• Gegeven tekst

In 1803 werd Hannover bezet door Franse troepen. In het Verdrag van Schönbrunn van 1805 wist Frankrijk het bezit van het keurvorstendom aan Pruisen op te dringen. Frankrijk wilde hiermee vijandschap tussen Engeland en Pruisen veroorzaken. Pruisen nam Hannover in 1806 in bezit, maar met de oprichting van de Rijnbond (1806) bleek dit een lege doos. Op 6 augustus van dat jaar werd het Heilige Roomse Rijk opgeheven. De titel van keurvorst had hierdoor geen waarde meer en verviel. Voordien hadden de Hohenzollern vele titels en kronen, van Hoogste Bestuurder van de Protestante Kerk (summus episcopus) tot koning en groothertog van verschillende gebieden in het rijk. Na 1806 was Frederik Willem III enkel nog Koning van Pruisen en summus episcopus.

Pruisen nam deel aan de Vierde Coalitieoorlog tegen het Franse Keizerrijk, maar werd in de Slag bij Jena en Auerstedt (14 oktober 1806) verslagen. Koning Frederik Willem III werd gedwongen zich tijdelijk in Memel terug te trekken. Franse troepen trokken Berlijn binnen. Door de Vrede van Tilsit die in 1807 een einde maakte aan de Vierde Coalitieoorlog, verloor Pruisen de helft van zijn gebied waaronder al het gebied ten westen van de Elbe. Het gebied dat het tijdens de Tweede en Derde Poolse Delingen verkregen had, ging naar het nieuw opgerichte hertogdom Warschau. Frankrijk heroverde het Pruisische deel van Hannover, inclusief Bremen-Verden. Het restant van het koninkrijk werd op bezet door de Fransen. De koning werd verplicht om een bondgenootschap met Frankrijk te sluiten en onderdeel uit te maken van het Franse Continentaal stelsel. De Pruisische vernedering deed een nationaal, Duits, bewustzijn ontstaan dat werd aangewakkerd door de filosoof Johann Gottlieb Fichte met zijn Reden an die deutsche Nation.

Na de mislukte Veldtocht van Napoleon naar Rusland zegde Pruisen het bondgenootschap op en nam het deel aan de Zesde Coalitieoorlog wat voor Duitsland Bevrijdingsoorlogen (Befreiungskriege) tegen de Franse bezetting waren. De dienstplicht werd ingevoerd zodat de militaire inspanning niet langer een aangelegenheid was van een bevoorrechte klasse (de Junkers), maar van het hele volk. De Pruisische troepen namen onder maarschalk Gebhard Leberecht von Blücher deel aan de Slag bij Waterloo waarbij Napoleon in 1815 definitief verslagen werd.

• Gegeven materiaal
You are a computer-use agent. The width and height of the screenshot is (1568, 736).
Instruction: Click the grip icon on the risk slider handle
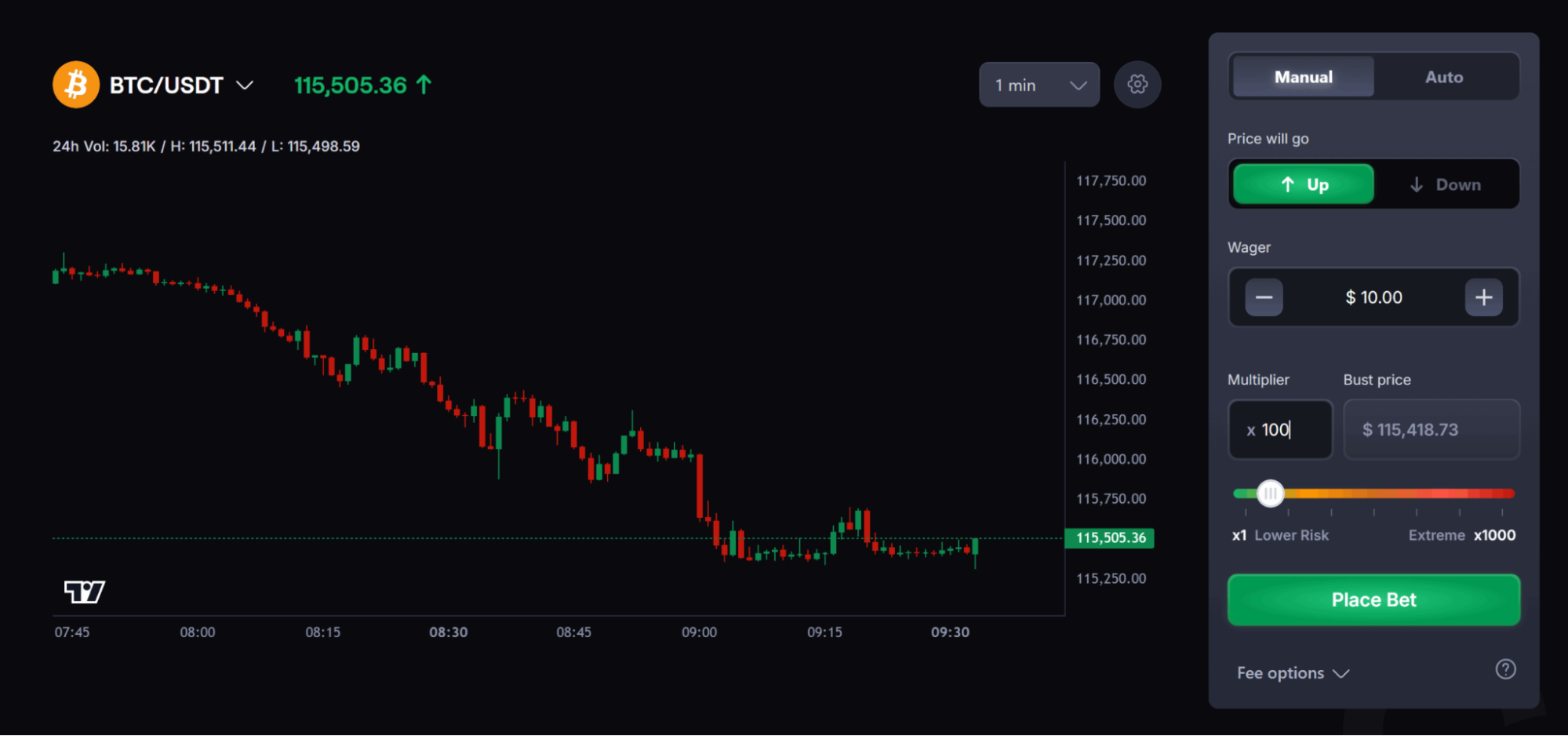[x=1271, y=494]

• Doel
Beantwoord met de tekst over Pruisen deze drie vragen:
1. In welk jaar bezetten Franse troepen Hannover?
2. Naar welke plaats moest koning Frederik Willem III zich na de Slag bij Jena en Auerstedt tijdelijk terugtrekken?
3. Onder welke maarschalk vochten de Pruisische troepen mee in de Slag bij Waterloo?
Voor deze opdracht heb je de regels niet nodig.

• Verwacht antwoord
1. Franse troepen bezetten Hannover in 1803.
2. Frederik Willem III moest zich tijdelijk terugtrekken in Memel.
3. De Pruisische troepen vochten mee onder maarschalk Gebhard Leberecht von Blücher.